"Berpuasalah kamu karena melihat hilal dan berbukalah kamu karena melihat hilal. Jika terhalang maka genapkanlah (istikmal)--Bulan Sya'ban atau Ramadan--menjadi 30 hari". (Hadis diriwayatkan oleh Bukhari dan Muslim).
Hadis di atas maksudnya, bahwa puasa Ramadan itu patokannya atau tolok ukurnya adalah melihat anak bulan (hilal). Begitu juga, lebaran atau hari raya idul fitri 1 Syawal sama, patokannya harus melihat anak bulan (hilal).Â
Kemunculan anak bulan atau hilal adalah pertanda awal bulan dalam kalender Islam (tahun hijriah). Tahun hijriah ini perhitungannya berdasarkan pada peredaran bulan. Maka sering juga disebut sebagai tahun qamariyah. Hari-harinya dimulai dari sejak terbenamnya matahari.

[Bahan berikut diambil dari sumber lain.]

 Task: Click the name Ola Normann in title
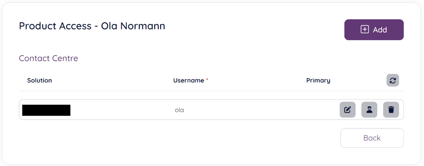point(133,26)
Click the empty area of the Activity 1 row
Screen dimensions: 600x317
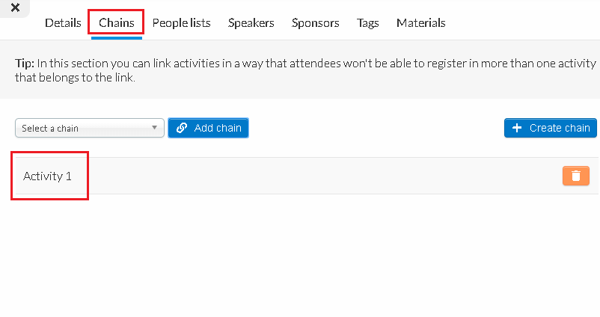pos(318,176)
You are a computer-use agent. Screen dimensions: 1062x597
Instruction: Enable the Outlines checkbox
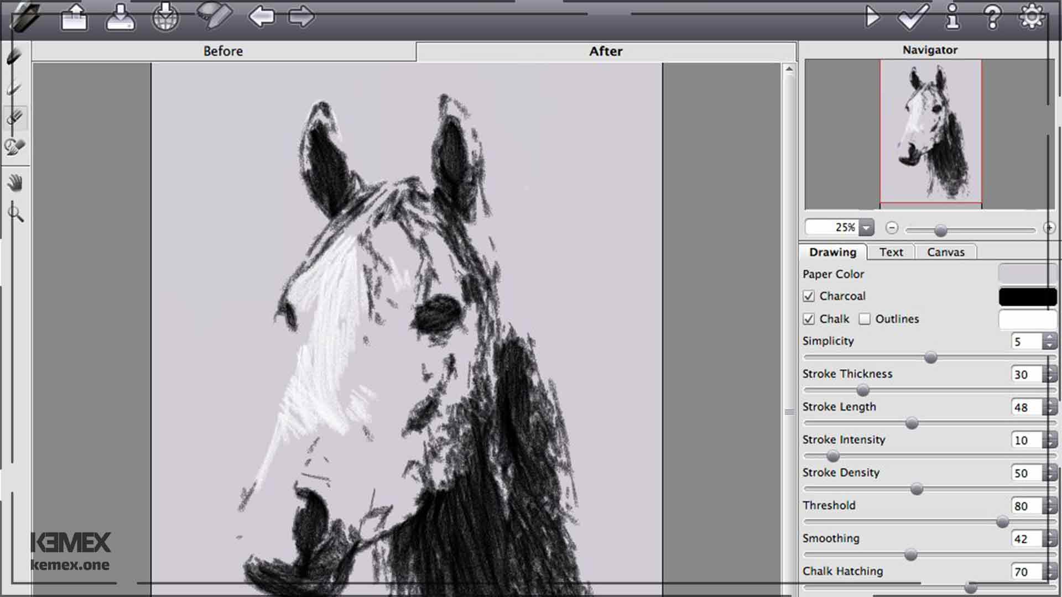(865, 318)
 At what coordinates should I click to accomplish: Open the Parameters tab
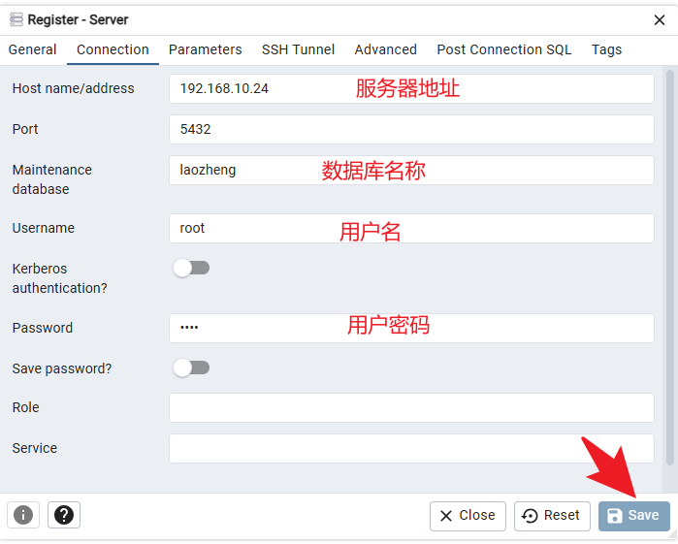click(205, 49)
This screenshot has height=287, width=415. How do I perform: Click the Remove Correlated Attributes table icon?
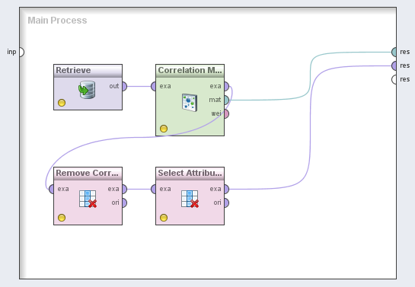point(88,199)

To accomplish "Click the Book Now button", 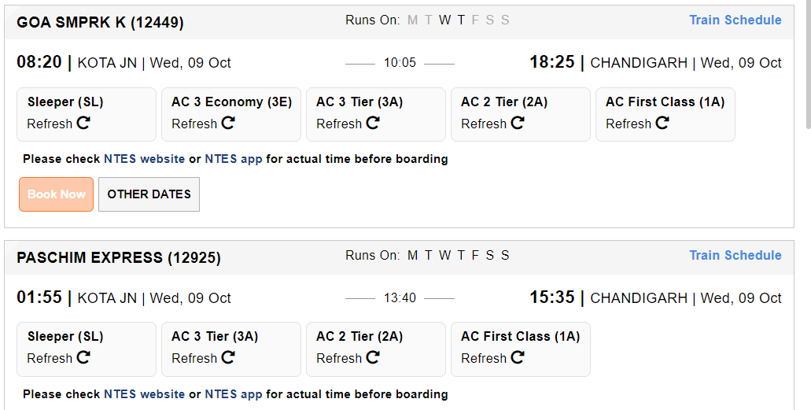I will [57, 194].
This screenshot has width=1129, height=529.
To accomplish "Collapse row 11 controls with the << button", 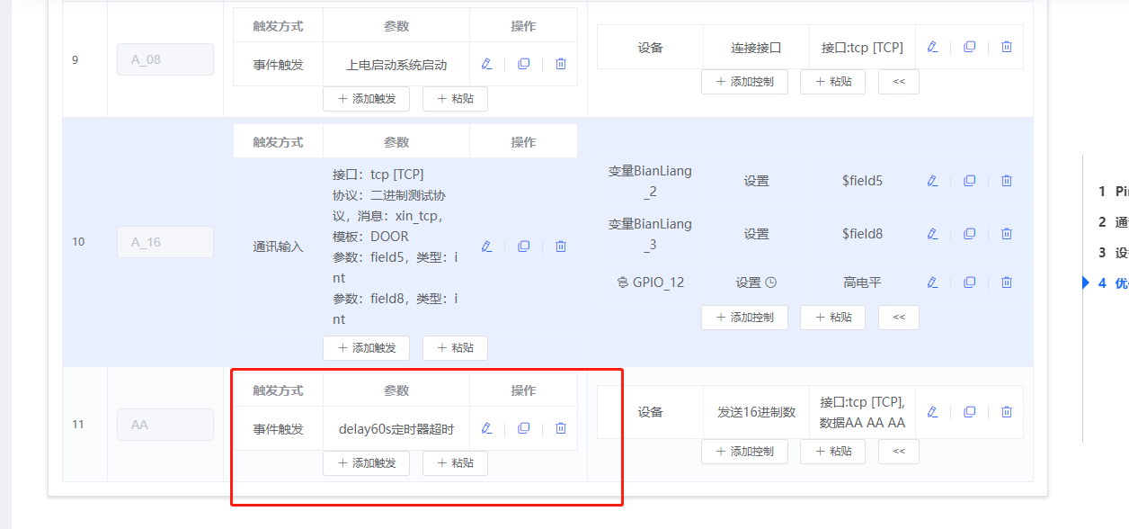I will [x=898, y=451].
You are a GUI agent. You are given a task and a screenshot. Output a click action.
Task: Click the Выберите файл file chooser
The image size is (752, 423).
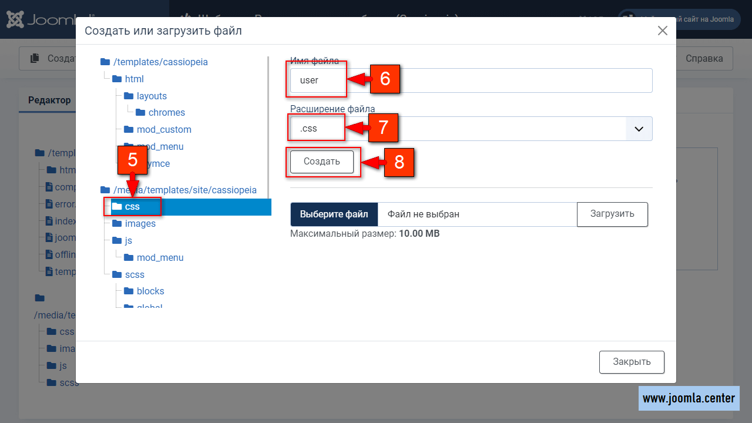334,214
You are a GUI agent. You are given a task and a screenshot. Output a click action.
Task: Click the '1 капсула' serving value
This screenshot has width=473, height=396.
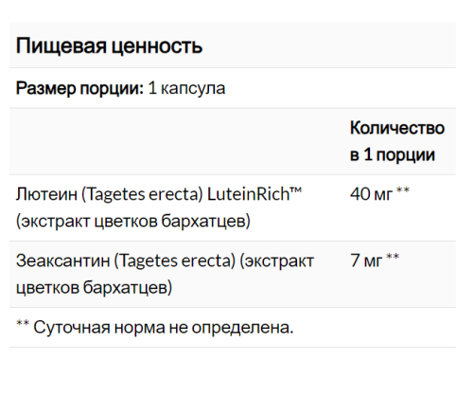coord(186,88)
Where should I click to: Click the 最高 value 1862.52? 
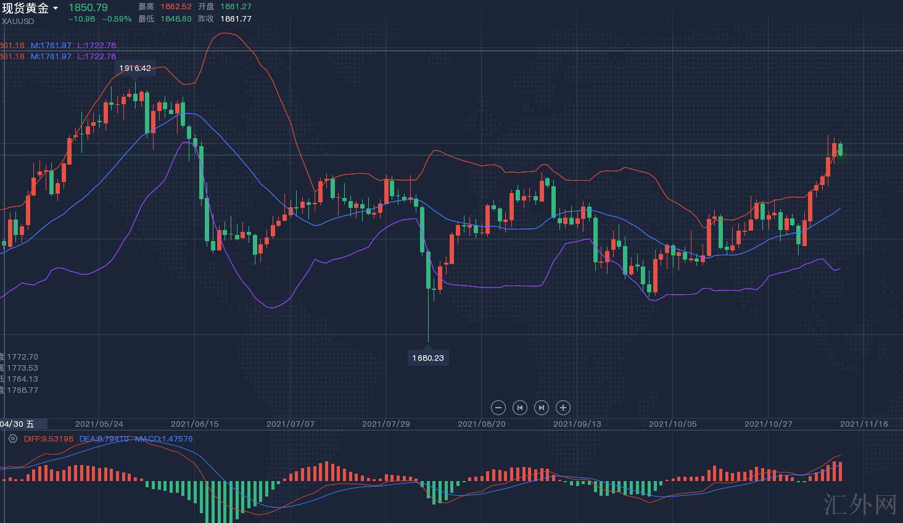tap(176, 7)
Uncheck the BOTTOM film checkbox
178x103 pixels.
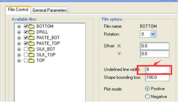click(26, 26)
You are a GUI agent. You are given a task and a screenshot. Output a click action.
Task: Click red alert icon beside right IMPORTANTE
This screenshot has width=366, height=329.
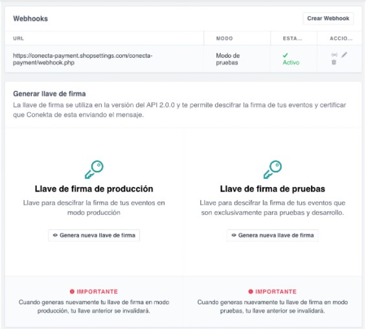pyautogui.click(x=251, y=291)
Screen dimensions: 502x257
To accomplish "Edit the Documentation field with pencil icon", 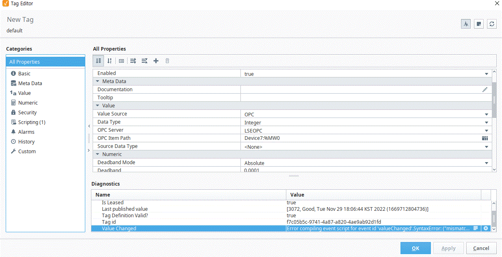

Lantas, bagaimana jika anak bulan (hilal) tadi tidak kelihatan atau terhalang awan, atau masih berada di bawah ufuk atau kaki langit (yaitu di bawah dua derajat)? Maka genapkan atau sempurnakan (istikmal) bilangan hari dalam bulan Sya'ban untuk berpuasa Ramadan, dan bulan Ramadan untuk berlebaran atau hari raya idul fitri 1 Syawal, menjadi 30 (tiga puluh) hari.
Ramadan tahun ini tampaknya agak berbeda situasinya bagi umat Islam. Karena masih dalam keadaan kahar pandemi Covid-19.
Dengan demikian, otomatis masjid-masjid dan musala-musala bakal sepi, tidak sesemarak dan membeludak jemaahnya seperti Ramadan tahun yang lalu.
Bagaimana pun situasinya, sekalipun masih dalam kahar pandemi sekarang ini, puasa di bulan Ramadan adalah wajib bagi setiap muslim, kecuali ada uzur (halangan) secara syari' (hukum Islam) boleh tidak berpuasa. Misalnya, karena lanjut usia, mensturasi, nifas (masa setelah melahirkan), sakit, orang dalam perjalanan (musafir), dan seterusnya.
Syarat yang paling utama untuk melakukan puasa wajib di bulan Ramadan adalah sudah masuk bulannya. Tolok ukur atau patokannya seperti dinyatakan di awal ditandai dengan munculmya bulan baru (new moon) yang menandai awal bulan hijriah. Atau sering ditandai dengan terlihatnya (munculnya) anak bulan (hilal).